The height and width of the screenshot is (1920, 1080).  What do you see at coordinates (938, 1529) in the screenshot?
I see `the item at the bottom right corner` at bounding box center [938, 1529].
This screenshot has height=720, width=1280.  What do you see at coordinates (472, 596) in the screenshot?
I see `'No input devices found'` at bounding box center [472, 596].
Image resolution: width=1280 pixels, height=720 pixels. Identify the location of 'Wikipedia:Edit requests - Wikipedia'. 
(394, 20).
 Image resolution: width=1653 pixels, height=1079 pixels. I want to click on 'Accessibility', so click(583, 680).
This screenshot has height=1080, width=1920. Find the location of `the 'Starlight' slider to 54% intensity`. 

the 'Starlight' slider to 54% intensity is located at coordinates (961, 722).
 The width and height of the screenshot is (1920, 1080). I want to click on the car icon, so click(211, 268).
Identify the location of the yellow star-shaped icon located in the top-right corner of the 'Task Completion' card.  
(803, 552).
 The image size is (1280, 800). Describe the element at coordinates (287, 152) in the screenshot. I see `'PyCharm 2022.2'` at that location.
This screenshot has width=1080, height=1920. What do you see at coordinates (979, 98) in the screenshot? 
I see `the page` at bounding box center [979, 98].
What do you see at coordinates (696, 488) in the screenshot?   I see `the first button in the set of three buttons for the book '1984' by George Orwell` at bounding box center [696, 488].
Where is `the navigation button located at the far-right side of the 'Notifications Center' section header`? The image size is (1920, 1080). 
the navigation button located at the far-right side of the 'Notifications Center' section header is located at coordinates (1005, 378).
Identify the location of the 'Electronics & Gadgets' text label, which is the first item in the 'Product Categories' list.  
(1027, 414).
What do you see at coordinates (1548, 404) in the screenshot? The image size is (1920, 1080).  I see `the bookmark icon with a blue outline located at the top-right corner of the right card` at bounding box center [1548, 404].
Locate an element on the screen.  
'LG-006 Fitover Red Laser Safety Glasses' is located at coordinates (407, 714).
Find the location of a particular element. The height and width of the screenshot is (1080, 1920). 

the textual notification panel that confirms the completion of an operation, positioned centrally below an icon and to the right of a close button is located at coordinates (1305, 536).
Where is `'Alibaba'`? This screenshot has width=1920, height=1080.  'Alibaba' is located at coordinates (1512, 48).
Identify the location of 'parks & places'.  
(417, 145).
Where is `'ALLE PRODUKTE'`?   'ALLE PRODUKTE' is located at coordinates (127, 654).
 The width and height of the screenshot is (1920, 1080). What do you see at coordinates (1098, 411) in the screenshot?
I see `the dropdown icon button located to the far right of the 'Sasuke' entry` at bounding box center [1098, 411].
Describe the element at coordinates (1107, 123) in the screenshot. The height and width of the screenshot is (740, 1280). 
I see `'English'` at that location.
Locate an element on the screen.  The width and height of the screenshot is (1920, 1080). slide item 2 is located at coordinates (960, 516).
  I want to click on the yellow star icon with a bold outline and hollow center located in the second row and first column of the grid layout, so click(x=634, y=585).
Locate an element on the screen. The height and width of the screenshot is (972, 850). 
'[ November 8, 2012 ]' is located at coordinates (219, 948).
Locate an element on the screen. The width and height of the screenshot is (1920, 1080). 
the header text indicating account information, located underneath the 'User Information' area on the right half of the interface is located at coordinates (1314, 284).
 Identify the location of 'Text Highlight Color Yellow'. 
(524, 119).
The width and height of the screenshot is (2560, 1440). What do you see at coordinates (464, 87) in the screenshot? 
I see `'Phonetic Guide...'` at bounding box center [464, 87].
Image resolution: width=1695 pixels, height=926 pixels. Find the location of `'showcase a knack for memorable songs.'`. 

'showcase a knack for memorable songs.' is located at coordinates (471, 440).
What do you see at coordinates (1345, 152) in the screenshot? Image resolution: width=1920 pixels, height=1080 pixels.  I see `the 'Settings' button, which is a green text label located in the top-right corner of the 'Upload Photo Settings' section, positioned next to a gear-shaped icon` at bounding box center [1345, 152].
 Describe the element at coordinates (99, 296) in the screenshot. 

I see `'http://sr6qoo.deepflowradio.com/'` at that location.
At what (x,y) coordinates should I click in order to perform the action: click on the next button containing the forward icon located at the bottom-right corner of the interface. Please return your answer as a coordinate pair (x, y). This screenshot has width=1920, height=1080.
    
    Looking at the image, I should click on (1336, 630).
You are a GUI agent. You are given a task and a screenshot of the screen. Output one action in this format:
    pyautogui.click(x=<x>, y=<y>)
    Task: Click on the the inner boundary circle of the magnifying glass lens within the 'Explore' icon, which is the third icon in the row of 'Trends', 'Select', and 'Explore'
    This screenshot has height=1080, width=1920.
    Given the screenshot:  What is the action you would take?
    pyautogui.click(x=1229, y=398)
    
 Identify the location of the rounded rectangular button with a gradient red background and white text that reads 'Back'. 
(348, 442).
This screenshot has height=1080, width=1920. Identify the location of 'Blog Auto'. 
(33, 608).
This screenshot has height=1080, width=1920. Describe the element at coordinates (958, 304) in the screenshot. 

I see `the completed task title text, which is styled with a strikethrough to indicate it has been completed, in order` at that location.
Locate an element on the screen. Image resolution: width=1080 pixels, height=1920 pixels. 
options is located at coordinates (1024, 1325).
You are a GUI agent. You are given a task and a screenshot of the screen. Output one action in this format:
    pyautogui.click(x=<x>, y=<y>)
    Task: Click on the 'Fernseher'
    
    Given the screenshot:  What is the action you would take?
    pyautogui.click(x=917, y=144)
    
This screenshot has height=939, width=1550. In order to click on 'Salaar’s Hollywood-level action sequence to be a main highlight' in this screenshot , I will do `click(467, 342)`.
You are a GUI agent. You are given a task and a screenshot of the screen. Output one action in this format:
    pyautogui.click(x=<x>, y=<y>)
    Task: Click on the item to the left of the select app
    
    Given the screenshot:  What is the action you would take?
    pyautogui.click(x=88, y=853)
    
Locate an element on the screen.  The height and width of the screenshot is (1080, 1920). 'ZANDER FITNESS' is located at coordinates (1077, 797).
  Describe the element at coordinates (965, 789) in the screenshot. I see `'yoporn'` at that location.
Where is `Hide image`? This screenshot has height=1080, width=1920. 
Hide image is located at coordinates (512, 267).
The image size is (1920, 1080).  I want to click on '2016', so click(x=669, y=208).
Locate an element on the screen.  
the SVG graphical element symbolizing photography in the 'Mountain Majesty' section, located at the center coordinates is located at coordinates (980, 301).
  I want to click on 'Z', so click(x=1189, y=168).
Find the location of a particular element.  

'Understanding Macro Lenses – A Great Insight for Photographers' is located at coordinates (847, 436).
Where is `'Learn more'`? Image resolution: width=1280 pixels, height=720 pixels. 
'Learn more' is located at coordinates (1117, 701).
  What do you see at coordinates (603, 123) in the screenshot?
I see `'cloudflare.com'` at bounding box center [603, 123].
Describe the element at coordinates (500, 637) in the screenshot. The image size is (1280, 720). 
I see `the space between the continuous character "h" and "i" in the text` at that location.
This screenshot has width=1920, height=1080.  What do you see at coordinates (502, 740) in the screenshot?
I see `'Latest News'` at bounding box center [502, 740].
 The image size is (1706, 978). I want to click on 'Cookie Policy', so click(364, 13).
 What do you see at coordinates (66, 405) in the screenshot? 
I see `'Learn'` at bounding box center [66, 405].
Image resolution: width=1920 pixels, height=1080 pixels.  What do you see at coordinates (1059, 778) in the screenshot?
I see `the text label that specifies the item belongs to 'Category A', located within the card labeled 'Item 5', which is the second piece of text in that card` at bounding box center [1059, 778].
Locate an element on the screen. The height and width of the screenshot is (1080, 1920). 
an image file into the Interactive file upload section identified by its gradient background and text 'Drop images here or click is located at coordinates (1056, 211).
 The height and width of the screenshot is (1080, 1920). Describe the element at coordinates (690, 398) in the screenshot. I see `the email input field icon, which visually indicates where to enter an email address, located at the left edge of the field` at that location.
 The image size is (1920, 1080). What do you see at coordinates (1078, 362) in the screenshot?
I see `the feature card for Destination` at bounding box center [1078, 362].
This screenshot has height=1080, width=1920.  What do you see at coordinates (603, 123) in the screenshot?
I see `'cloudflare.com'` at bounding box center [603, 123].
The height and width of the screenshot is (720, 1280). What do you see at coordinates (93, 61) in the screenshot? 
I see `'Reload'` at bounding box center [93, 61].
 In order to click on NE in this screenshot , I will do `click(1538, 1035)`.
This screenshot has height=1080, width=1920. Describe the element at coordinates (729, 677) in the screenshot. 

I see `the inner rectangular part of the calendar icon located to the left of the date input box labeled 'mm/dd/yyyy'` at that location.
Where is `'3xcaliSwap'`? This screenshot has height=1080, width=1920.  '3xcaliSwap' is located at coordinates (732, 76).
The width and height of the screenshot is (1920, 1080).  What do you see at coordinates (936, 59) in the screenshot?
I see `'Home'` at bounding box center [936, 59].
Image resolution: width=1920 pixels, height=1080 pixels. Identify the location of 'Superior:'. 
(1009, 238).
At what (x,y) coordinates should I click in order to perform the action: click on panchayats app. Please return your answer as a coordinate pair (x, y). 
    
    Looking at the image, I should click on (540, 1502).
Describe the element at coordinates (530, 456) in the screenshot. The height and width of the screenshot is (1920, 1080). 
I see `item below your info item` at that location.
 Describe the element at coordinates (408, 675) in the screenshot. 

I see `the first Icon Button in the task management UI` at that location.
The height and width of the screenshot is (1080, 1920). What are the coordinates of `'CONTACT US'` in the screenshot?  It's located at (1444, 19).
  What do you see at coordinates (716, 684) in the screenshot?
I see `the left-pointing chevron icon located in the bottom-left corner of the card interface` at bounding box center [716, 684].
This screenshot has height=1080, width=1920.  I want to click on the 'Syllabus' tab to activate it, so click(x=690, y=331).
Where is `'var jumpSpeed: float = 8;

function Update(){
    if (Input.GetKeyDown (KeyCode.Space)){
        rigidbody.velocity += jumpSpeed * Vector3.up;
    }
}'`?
-.-.-
» JOB
Report every line in the rows above that contains the string "within", copying each one in full.

» COMPLETED TASK
    Task: Click on the the inner boundary circle of the magnifying glass lens within the 'Explore' icon, which is the third icon in the row of 'Trends', 'Select', and 'Explore'
I see `the text label that specifies the item belongs to 'Category A', located within the card labeled 'Item 5', which is the second piece of text in that card` at bounding box center [1059, 778].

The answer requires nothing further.